The Daesh terrorist group is "forcibly transferring some
25,000 civilians towards locations in and around Mosul", a
spokeswoman for the UN High Commissioner for Human Rights said on
Tuesday.
"We have reports that in the early hours of yesterday morning,
around 1.00 a.m. ISIL brought dozens of long trucks and mini-buses
to Hamam al-Alil City, south of Mosul, in an attempt to forcibly
transfer some 25,000 civilians towards locations in and around
Mosul," OHCHR spokeswoman Ravina Shamdasani said in a press
conference.
Shamdasani said trucks were prevented from proceeding towards
Mosul due to coalition flights patrolling the area.

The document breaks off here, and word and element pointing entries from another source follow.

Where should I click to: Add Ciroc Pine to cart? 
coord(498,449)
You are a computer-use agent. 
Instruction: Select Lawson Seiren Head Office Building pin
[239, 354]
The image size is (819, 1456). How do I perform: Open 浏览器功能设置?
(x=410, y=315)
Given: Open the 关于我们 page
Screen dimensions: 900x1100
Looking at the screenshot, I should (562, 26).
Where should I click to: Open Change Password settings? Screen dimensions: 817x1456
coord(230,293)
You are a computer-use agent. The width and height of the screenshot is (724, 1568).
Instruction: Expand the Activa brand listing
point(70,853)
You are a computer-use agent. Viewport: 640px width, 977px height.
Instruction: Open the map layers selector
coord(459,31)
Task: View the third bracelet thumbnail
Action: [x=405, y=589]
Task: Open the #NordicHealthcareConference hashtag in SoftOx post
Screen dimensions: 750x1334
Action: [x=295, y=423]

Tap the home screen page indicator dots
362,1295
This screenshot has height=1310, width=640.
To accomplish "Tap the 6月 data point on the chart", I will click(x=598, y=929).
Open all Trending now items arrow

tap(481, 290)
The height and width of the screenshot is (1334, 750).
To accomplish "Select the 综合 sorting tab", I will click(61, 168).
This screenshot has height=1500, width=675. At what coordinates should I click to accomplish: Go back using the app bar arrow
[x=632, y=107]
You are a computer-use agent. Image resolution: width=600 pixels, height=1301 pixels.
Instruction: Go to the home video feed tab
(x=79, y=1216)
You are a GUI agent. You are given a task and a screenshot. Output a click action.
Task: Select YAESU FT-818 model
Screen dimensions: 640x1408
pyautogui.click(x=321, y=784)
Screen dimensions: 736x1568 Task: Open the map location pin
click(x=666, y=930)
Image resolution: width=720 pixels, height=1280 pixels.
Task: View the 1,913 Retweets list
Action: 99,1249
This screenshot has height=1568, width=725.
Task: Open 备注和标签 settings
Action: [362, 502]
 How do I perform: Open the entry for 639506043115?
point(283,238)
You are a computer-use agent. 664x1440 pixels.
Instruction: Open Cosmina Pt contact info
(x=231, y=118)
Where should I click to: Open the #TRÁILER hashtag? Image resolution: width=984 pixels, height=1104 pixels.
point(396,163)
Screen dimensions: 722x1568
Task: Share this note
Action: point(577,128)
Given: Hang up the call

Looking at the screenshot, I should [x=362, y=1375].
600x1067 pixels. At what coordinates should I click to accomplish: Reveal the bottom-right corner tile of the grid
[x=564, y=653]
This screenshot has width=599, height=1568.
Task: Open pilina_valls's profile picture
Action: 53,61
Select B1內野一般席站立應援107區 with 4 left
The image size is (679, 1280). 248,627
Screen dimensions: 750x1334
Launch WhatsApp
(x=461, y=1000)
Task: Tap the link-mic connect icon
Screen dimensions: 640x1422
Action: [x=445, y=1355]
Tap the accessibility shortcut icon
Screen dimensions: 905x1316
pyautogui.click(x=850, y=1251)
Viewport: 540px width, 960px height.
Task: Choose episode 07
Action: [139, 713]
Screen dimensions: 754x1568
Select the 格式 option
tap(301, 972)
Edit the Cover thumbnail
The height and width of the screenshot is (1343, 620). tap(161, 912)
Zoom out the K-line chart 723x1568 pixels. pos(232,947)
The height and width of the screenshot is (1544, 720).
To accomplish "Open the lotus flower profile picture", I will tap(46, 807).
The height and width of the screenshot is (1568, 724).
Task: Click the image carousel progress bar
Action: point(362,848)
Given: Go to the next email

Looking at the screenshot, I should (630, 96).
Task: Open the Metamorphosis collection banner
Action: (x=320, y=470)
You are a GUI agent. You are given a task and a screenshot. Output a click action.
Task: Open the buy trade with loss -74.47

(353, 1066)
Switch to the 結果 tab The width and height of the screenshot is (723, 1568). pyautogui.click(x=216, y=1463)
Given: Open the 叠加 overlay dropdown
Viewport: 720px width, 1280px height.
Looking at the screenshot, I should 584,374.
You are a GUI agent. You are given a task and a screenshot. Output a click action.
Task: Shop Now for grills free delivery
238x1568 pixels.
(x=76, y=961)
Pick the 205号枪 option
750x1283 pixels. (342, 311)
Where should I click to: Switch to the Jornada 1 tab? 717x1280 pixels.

"The trucks were forced to return to Hamam al-Alil. However some
buses did reach Abu Saif, 15 kilometers [9 miles] north of Hamam
al-Alil City," she said, adding that she had "grave concerns for
the safety of these and the tens of thousands of other civilians
who have reportedly been forcibly relocated by ISIL in the past two
weeks."
Shamdasani also said that there had been additional reports of
mass killings by Daesh.
"On Saturday, 40 former Iraqi Security Force soldiers were
killed and their bodies thrown in the Tigris River," she added.
Shamdasani said these Iraqi soldiers "were reportedly among the
civilians who had been abducted earlier from al-Shura sub-district
of Mosul and from villages surrounding Hamam al-Alil."
On Oct. 18, the Iraqi army -- backed by a U.S.-led air coalition
-- began a wide-ranging operation to retake Mosul, Iraq’s
second-largest city and capital of the northern Nineveh
province.
Since then, dozens of Daesh-held villages on the city’s
outskirts have fallen before the army onslaught, although the
terrorist group remains in control of the city.